• [REQUIRED WORK]: Every line below that contains the word "Project" must be copied.

• [RECORDS TO PROCESS]:
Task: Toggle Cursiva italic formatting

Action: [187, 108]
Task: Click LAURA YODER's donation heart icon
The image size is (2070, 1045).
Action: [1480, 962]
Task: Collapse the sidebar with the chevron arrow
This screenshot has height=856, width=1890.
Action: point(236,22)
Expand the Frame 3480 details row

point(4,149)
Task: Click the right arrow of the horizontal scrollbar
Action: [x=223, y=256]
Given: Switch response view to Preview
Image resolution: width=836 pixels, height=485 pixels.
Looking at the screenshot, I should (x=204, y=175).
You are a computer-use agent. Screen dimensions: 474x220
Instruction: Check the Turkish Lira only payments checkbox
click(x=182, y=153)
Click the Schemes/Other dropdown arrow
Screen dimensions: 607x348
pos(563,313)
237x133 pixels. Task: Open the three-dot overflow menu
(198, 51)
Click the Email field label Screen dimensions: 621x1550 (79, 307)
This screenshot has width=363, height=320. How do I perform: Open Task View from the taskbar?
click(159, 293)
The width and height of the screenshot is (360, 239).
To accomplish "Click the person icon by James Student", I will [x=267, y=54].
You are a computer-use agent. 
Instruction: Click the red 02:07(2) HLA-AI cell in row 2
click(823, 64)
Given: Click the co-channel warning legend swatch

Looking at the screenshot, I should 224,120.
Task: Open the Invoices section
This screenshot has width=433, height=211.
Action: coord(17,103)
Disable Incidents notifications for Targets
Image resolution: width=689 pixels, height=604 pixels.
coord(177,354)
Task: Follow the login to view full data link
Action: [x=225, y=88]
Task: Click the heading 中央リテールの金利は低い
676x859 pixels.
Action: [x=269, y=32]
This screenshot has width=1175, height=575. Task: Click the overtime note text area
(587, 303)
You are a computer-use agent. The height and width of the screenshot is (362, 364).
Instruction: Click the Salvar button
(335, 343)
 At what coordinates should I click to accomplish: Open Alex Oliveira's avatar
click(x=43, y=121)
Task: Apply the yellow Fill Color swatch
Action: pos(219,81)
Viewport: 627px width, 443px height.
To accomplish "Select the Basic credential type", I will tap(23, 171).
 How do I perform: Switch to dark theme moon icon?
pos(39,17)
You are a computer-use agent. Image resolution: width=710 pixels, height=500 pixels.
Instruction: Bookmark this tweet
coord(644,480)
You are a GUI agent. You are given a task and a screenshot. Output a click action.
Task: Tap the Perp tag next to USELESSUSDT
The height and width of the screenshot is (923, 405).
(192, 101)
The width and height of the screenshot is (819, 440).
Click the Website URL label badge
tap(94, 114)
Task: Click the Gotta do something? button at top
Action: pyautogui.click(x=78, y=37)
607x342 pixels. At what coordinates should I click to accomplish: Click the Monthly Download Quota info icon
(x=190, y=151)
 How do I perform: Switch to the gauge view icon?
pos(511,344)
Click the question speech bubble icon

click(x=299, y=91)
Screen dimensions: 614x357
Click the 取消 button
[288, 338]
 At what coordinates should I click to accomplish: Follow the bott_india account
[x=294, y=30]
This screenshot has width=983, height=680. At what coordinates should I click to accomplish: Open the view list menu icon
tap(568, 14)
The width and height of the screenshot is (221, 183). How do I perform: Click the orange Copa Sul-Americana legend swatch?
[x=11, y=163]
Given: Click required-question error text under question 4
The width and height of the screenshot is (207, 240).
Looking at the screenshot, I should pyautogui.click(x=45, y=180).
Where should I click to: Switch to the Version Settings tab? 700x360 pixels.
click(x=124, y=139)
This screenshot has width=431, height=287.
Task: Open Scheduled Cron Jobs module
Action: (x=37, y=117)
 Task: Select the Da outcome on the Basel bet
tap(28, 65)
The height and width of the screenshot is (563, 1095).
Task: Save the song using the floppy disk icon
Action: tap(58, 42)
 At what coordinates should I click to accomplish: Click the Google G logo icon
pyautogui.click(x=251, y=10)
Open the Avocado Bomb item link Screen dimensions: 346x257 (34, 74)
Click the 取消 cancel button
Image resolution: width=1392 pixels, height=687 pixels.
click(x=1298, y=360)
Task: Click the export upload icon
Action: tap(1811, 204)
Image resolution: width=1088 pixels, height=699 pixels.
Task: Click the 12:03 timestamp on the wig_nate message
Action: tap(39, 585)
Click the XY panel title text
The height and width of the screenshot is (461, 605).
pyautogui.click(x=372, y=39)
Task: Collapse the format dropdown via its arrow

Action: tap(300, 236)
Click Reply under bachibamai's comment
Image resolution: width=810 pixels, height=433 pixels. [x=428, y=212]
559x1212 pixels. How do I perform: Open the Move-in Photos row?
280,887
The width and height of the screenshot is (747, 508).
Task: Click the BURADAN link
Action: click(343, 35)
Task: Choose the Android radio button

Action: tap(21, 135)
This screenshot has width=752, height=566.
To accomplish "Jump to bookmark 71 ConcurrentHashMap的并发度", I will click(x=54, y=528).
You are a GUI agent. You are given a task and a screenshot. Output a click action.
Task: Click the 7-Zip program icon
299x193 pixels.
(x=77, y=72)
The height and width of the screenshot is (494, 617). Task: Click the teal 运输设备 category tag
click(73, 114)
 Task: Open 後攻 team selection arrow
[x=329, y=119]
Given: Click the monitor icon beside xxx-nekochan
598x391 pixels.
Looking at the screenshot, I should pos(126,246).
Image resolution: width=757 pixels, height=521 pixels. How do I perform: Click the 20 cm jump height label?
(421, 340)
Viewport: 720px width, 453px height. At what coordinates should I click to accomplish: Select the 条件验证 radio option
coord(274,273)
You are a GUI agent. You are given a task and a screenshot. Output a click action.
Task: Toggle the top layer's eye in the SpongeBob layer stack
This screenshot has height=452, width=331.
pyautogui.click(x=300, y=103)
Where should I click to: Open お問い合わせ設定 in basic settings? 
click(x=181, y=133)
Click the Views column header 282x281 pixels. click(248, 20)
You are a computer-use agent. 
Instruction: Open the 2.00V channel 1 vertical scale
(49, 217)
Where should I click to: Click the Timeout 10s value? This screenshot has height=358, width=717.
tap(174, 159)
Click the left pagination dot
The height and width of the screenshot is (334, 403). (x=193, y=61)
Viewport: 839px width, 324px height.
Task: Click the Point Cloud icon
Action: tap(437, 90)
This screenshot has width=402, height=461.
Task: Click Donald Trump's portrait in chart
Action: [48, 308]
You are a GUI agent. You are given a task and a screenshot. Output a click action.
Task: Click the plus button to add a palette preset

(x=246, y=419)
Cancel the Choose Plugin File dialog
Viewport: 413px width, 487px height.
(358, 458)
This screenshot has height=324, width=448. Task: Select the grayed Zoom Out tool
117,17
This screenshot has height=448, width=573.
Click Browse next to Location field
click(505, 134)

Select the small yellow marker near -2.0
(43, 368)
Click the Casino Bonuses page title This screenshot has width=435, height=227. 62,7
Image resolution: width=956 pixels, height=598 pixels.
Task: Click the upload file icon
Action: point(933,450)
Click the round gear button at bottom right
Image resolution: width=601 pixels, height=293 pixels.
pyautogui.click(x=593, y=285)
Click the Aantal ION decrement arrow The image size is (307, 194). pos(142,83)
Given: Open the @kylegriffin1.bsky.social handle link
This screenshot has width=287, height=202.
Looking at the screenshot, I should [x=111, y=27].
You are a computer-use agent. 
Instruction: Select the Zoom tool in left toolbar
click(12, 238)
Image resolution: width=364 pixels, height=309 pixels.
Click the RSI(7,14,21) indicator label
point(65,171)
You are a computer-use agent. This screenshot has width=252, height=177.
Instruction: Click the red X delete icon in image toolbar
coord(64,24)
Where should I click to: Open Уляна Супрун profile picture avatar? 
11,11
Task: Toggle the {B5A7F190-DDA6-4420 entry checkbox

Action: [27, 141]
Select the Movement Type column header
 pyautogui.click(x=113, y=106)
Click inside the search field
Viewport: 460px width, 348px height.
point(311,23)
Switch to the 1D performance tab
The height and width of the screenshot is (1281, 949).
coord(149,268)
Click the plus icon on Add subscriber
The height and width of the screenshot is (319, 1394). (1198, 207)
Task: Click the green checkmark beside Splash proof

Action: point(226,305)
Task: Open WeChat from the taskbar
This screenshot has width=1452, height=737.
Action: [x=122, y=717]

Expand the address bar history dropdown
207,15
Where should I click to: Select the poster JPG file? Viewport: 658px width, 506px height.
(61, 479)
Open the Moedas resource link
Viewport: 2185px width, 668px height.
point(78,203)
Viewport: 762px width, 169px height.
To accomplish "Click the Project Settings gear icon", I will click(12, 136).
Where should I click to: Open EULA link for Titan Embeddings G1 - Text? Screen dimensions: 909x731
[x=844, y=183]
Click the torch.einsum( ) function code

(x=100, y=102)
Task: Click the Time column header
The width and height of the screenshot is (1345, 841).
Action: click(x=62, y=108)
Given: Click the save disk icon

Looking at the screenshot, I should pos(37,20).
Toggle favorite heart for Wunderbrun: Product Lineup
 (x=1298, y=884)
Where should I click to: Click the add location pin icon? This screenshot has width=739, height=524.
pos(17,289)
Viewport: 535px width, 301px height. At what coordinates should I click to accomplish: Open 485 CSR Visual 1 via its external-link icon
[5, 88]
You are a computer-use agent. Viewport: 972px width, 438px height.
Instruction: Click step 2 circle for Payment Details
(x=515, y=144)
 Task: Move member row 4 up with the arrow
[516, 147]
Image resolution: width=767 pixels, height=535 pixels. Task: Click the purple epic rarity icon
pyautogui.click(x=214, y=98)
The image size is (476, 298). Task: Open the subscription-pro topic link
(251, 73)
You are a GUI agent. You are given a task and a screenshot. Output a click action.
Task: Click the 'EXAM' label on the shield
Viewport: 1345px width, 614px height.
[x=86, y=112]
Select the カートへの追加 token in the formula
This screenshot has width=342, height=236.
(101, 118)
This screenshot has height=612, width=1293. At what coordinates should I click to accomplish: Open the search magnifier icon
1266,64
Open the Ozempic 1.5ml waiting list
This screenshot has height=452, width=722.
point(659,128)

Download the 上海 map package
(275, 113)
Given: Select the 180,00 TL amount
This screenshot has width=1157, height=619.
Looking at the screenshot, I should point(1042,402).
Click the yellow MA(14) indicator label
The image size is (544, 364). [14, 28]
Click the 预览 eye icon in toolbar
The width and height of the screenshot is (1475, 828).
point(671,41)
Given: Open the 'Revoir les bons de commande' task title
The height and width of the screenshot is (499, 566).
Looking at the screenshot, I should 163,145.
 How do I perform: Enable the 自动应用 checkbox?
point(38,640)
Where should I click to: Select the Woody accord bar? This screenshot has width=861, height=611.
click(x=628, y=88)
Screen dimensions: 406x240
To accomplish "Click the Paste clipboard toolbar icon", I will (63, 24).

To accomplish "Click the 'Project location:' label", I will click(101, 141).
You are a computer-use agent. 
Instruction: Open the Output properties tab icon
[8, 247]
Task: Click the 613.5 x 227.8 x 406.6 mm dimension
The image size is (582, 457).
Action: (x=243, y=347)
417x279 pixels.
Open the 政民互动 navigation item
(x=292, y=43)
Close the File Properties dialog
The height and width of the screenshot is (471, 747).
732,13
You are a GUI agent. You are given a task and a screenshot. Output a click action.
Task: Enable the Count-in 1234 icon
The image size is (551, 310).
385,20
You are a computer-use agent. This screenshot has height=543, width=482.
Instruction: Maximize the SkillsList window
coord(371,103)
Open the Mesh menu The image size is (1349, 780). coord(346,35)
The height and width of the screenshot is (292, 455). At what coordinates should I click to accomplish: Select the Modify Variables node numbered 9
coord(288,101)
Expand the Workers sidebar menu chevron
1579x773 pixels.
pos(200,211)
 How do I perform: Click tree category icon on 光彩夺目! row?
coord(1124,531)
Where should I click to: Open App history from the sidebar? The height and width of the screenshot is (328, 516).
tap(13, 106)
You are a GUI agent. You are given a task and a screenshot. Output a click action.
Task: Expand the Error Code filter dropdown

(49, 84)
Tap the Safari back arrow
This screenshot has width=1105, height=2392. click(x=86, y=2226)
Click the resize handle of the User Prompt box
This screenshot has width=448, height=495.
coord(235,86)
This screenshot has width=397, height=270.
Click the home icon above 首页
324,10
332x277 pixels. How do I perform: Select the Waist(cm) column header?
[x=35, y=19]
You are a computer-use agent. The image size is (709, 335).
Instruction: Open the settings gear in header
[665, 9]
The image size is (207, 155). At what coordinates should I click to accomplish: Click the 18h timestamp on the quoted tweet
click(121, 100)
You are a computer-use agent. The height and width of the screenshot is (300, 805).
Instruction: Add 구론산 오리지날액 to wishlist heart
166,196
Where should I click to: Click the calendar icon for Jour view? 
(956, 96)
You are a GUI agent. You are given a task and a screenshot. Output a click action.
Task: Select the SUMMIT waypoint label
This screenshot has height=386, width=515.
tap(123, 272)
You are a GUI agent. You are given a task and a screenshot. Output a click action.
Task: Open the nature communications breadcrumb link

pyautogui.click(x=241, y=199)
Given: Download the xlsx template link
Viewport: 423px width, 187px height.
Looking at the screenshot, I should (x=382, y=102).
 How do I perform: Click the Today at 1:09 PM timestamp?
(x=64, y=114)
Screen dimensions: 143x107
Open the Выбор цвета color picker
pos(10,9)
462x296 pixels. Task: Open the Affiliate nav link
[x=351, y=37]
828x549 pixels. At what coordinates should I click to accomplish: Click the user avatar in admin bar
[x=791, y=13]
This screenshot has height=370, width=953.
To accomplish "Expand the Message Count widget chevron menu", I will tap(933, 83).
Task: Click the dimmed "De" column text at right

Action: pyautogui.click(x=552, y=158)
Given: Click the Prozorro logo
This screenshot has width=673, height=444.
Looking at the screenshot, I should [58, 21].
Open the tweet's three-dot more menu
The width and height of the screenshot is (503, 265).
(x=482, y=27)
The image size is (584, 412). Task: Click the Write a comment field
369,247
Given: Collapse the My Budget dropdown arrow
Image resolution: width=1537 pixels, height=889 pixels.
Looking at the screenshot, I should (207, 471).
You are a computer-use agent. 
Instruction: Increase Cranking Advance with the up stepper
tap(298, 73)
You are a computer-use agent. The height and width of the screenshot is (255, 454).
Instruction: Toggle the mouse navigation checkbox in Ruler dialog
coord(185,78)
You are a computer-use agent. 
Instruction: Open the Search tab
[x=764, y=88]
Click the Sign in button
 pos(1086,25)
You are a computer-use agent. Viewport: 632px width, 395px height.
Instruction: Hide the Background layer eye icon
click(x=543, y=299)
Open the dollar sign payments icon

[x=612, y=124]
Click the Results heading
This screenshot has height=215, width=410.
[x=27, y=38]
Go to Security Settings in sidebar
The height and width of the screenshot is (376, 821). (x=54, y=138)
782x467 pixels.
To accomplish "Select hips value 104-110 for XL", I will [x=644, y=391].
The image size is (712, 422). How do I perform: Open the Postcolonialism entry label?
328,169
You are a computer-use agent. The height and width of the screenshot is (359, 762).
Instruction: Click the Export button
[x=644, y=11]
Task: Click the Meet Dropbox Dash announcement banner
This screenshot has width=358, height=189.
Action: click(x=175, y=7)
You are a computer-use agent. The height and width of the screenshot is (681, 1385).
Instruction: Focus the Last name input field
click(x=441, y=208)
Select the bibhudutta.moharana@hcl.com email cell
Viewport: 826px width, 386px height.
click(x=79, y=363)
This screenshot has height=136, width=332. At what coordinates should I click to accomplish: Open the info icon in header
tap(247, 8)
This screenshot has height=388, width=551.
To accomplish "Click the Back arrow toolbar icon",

• [RESPONSE AREA]:
To accomplish "Click the Project Settings gear icon", I will click(12, 136).
To accomplish "Click the 'Project location:' label", I will click(101, 141).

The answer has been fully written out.